In view of these achievements, Sargasso chose to print their own label name on the front of the CD inviting us to ‘take a plunge in the Sea of Sound’, unfortunately without mentioning the musicians themselves. It’s only on the back and sides of the CD where both title of the disc and names of musicians are revealed. Neither do the sleeve notes disclose anything: all that is presented is the total catalogue of other CDs one could order from Sargasso. [Update: Sargasso have since contacted us and provided the correct CD booklet, the review will be updated shortly to reflect this – ed.] On the plus side, this choice of minimal information might be sending the healthy message of ‘think for yourself’ rather than allowing the overload of biographical and extra-musical information commonly seen on many recordings to influence a listeners opinion.
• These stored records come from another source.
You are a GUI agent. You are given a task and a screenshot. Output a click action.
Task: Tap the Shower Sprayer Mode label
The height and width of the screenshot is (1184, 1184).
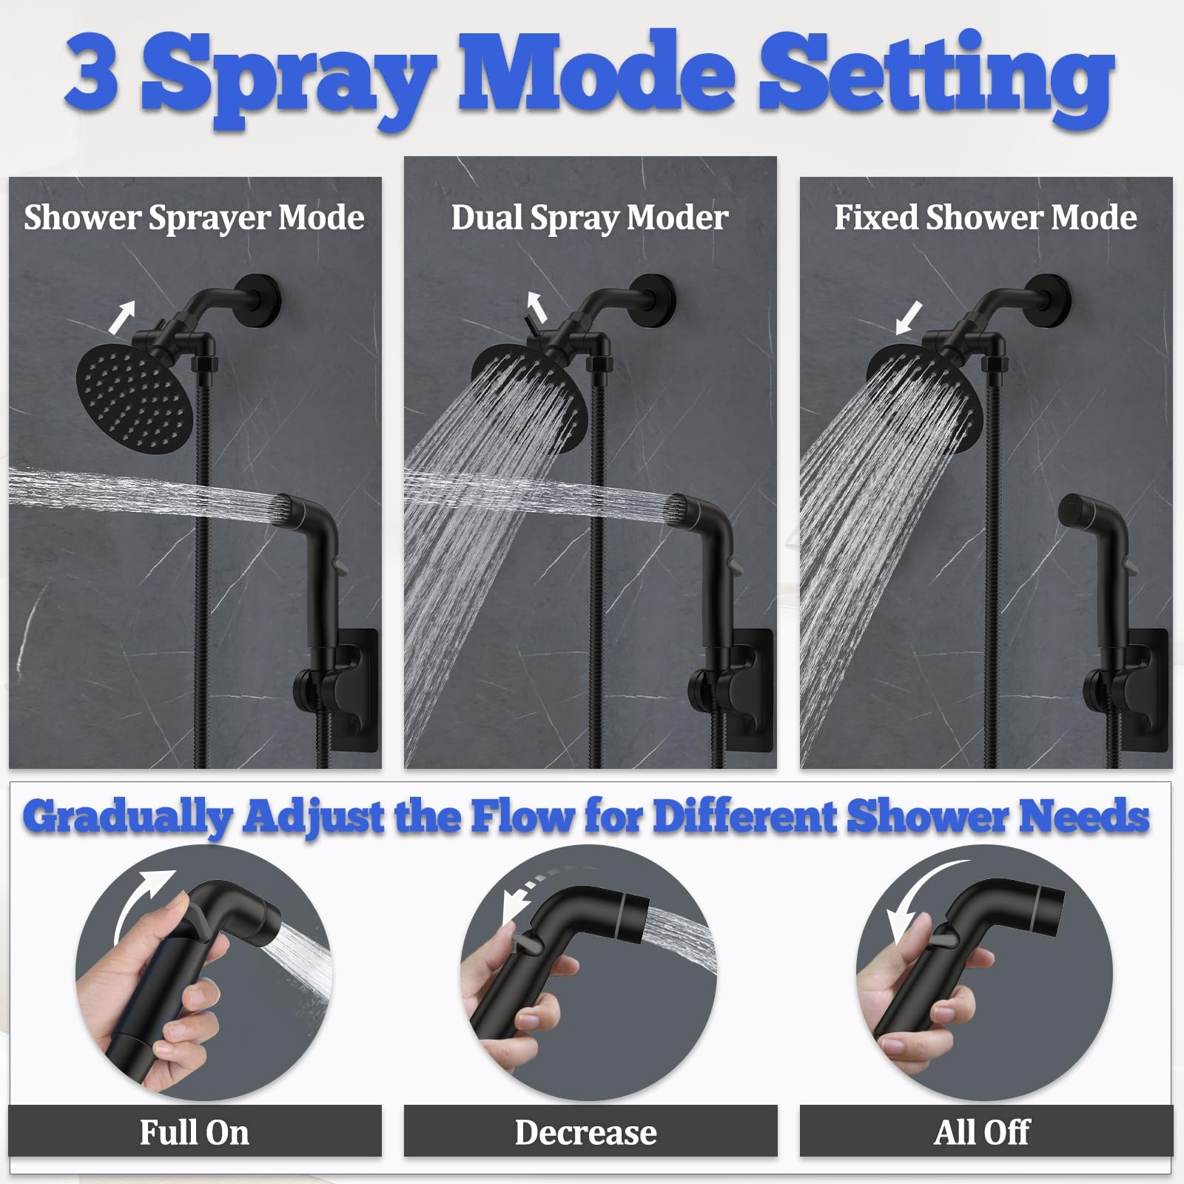(194, 218)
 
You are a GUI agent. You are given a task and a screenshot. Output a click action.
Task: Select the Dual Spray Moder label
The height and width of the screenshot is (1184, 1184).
(590, 218)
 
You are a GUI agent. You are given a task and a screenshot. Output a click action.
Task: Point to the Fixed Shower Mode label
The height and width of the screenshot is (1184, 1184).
(986, 218)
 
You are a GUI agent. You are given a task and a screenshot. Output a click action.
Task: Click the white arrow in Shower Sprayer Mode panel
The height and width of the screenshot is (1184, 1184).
(122, 317)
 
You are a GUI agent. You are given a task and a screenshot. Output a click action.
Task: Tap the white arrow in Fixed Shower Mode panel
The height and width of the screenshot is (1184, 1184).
(909, 317)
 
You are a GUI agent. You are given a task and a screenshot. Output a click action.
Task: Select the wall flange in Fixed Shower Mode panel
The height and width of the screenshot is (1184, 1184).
(1053, 297)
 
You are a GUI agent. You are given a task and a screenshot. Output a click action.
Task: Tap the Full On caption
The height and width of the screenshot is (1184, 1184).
(195, 1132)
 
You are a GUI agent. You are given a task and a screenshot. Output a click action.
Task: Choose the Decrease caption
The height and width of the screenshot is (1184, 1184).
(586, 1132)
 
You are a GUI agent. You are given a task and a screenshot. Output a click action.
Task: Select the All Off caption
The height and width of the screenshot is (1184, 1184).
(982, 1132)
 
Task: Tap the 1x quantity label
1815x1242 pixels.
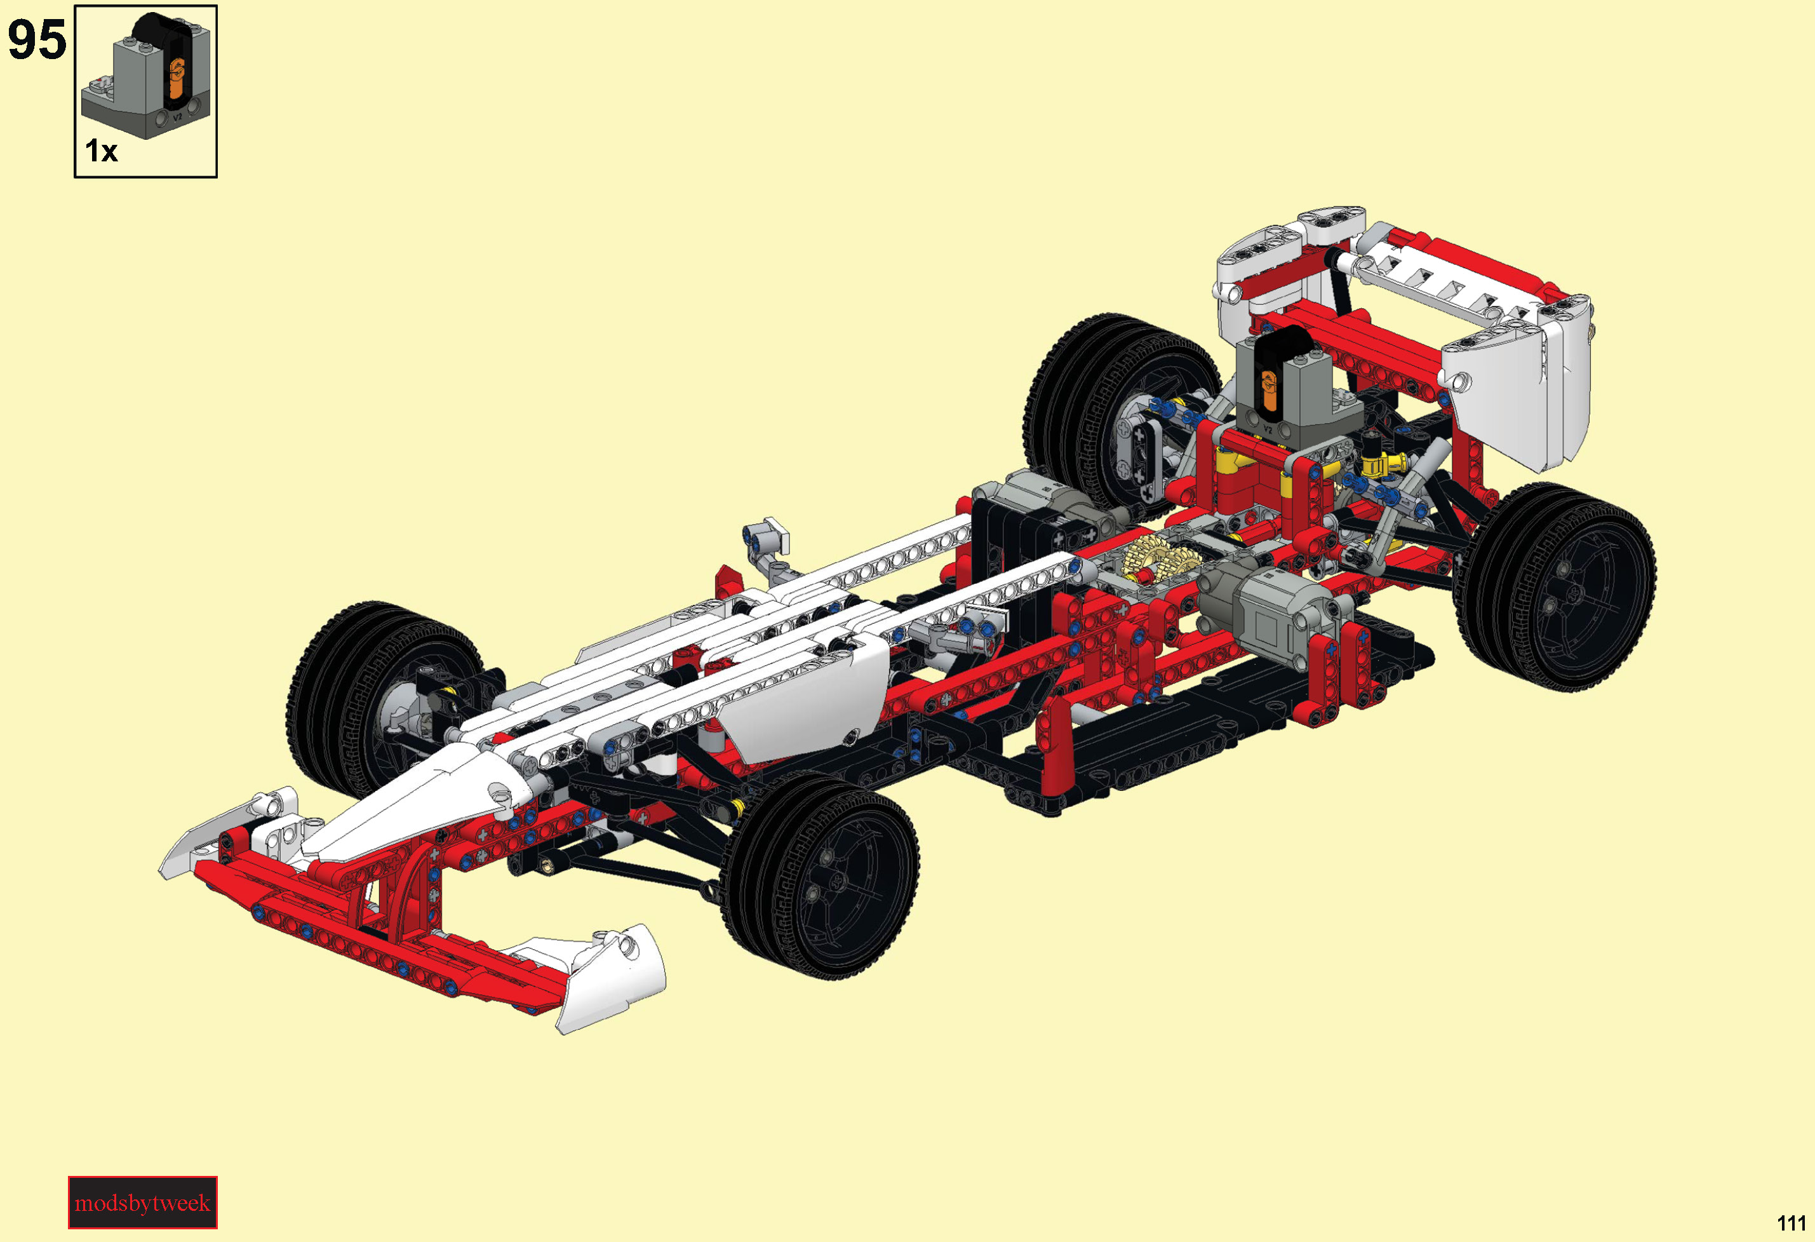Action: click(101, 151)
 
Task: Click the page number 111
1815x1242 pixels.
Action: click(1791, 1223)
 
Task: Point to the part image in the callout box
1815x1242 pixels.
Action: click(146, 76)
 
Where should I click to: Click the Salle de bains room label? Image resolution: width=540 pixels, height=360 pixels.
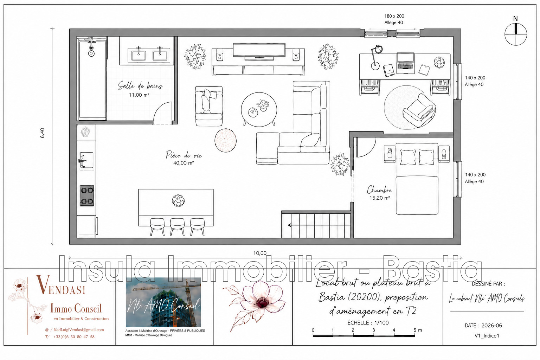[140, 85]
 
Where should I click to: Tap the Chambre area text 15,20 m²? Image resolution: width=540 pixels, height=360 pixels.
[380, 198]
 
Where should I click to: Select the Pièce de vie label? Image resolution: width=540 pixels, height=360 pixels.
[184, 155]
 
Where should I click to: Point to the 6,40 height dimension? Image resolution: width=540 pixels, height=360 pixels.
[43, 133]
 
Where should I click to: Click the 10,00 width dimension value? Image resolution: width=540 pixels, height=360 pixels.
[260, 253]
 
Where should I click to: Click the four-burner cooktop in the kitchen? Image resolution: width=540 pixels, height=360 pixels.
[87, 196]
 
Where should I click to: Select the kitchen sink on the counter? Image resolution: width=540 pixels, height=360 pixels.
[86, 160]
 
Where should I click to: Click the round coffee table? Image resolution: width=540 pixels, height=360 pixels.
[259, 109]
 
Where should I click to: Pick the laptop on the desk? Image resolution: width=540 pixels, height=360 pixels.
[405, 63]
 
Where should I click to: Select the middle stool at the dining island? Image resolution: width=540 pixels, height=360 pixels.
[177, 227]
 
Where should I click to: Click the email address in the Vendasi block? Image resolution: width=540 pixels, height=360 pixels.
[79, 330]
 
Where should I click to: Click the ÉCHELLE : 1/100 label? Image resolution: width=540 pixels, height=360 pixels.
[368, 323]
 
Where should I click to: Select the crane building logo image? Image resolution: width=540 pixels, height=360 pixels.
[163, 302]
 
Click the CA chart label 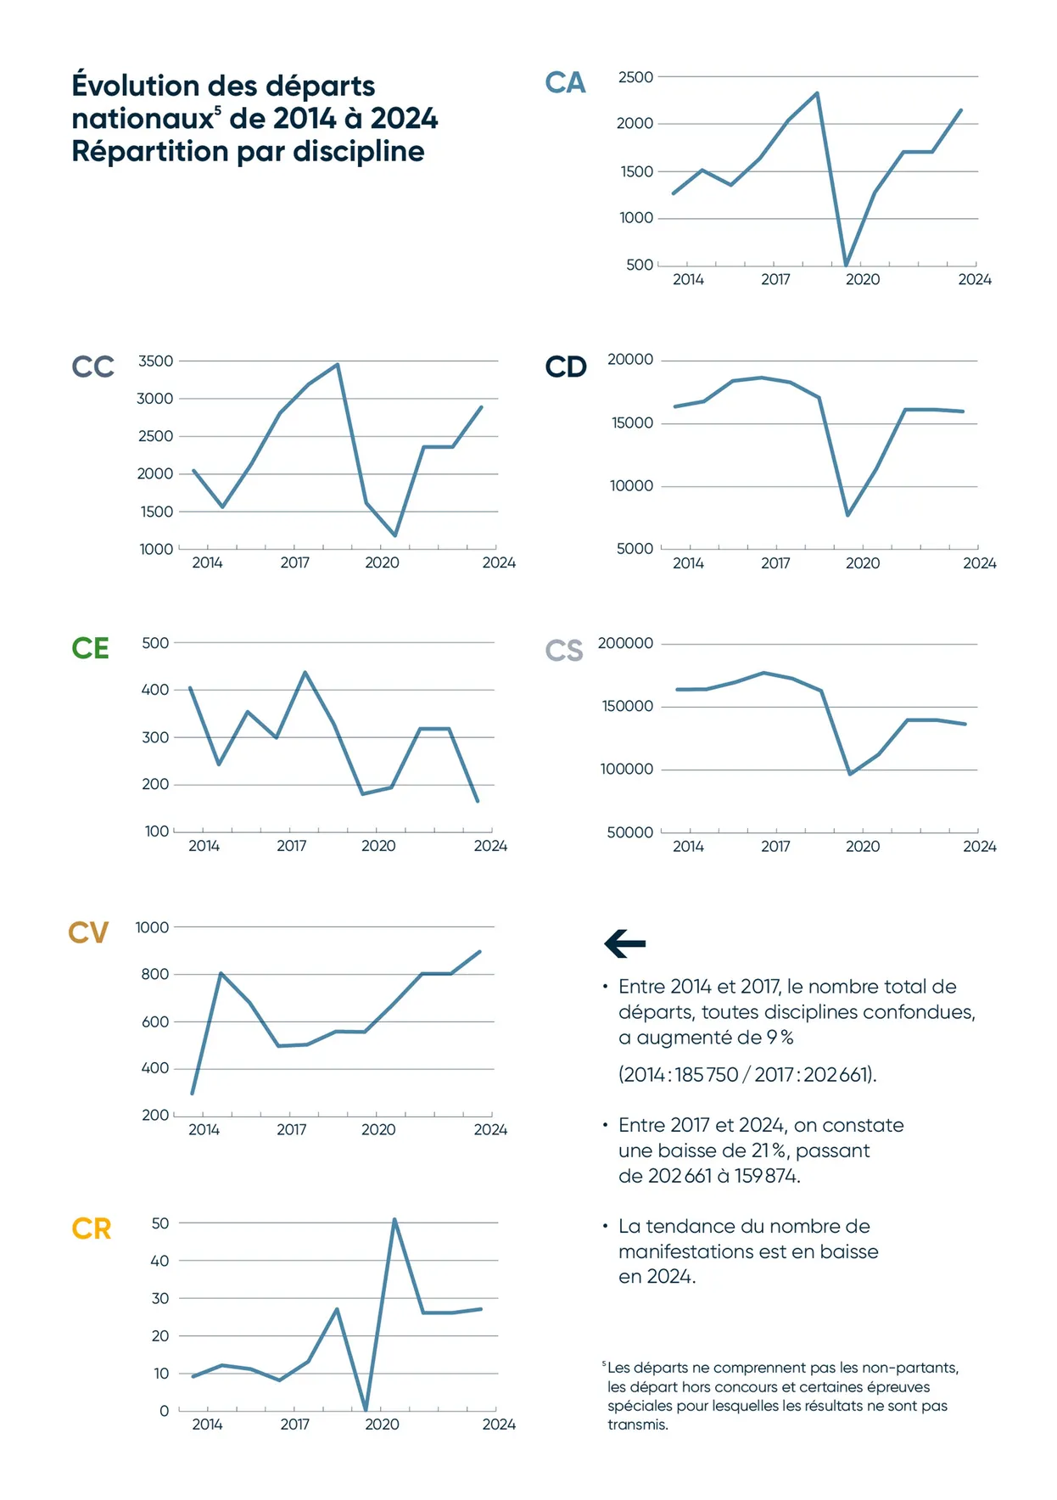[x=565, y=83]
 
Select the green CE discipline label [x=90, y=648]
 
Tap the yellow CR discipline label [x=92, y=1229]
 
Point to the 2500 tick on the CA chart [x=635, y=77]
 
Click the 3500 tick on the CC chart [x=155, y=361]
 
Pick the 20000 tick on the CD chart [x=630, y=360]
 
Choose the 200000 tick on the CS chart [x=625, y=643]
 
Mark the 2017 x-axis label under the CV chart [x=291, y=1129]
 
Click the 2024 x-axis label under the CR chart [x=499, y=1424]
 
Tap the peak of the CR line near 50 [x=394, y=1220]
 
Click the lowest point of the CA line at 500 [x=846, y=264]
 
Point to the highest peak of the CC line [x=338, y=365]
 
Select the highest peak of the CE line [x=305, y=673]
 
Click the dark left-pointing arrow [x=625, y=943]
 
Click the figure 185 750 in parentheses [x=707, y=1074]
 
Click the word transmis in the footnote [x=637, y=1424]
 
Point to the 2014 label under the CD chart [x=688, y=563]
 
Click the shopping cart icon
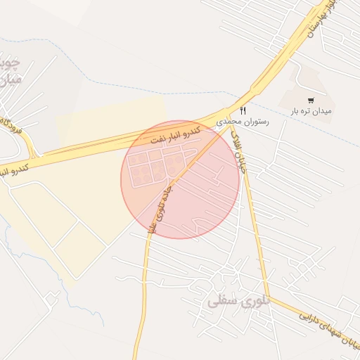[x=311, y=101]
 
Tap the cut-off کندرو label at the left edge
[x=14, y=170]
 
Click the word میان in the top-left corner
[x=9, y=79]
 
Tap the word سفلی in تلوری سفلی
[x=221, y=303]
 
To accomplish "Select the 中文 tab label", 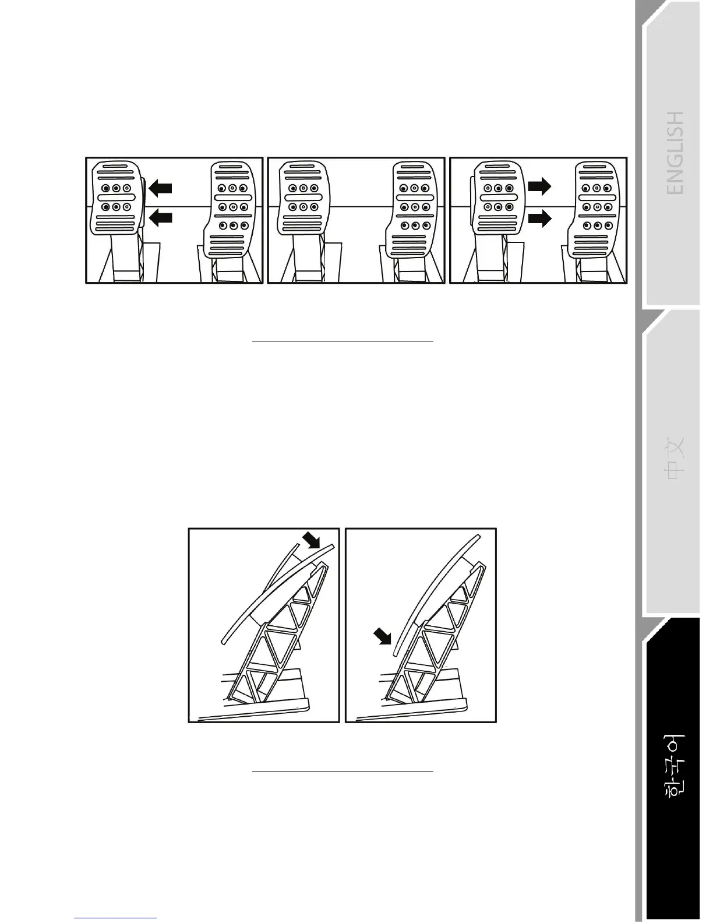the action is coord(675,458).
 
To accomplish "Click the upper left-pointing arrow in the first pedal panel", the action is coord(161,188).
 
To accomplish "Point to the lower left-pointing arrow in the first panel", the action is coord(161,218).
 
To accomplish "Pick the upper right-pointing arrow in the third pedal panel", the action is coord(539,186).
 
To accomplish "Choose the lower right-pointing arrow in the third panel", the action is coord(539,219).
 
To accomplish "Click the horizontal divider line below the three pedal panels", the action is coord(343,341).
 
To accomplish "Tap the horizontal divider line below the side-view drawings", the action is coord(343,771).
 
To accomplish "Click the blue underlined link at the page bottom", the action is coord(115,918).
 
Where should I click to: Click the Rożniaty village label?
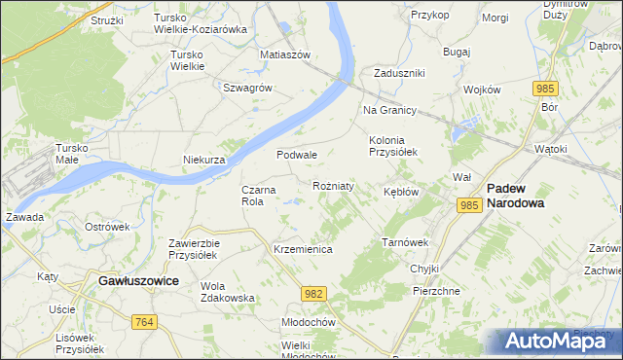333,185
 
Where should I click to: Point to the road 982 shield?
312,292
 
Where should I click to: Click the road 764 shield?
145,322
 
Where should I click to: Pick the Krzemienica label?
303,250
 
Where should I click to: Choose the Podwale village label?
297,155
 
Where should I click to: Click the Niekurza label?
204,160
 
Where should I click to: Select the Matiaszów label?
284,54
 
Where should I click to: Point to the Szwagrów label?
246,87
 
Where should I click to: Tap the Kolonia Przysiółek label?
392,146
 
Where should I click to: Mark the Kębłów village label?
401,192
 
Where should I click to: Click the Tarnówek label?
405,242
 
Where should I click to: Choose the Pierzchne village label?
436,291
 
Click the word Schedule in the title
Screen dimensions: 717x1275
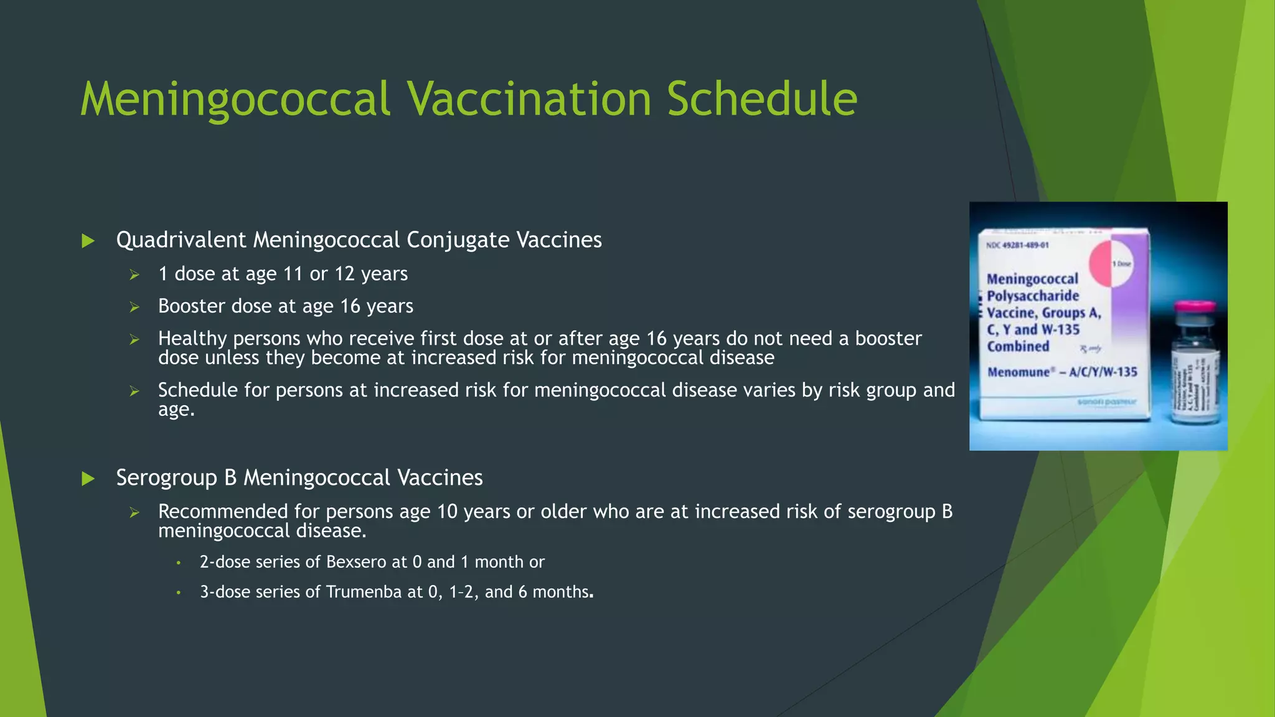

Despite this I feel it does these musicians a little disservice as the music offered on this CD is both as rich in content and craftsmanship as the listening experience to be gained from it. For example, I was curious to learn about how these musicians may have worked together; the music recorded sounds more improvised than composed, and how much of this was the result of some outstanding collaborative work? The musicians were obviously concerned to allow the electronics to reveal the deeply sensuous nature of the different harps played. Whether the result of a collaboration or of a worked through composition both Helvacioğlu and Pancaroğlu have produced a recording that contains many hidden subtleties to discover and admire. For the discerning listener not put off by the ever present reverb but curious to hear an introductory portrait of two outstanding Turkish musicians, this compact suite of eight pieces is highly recommended.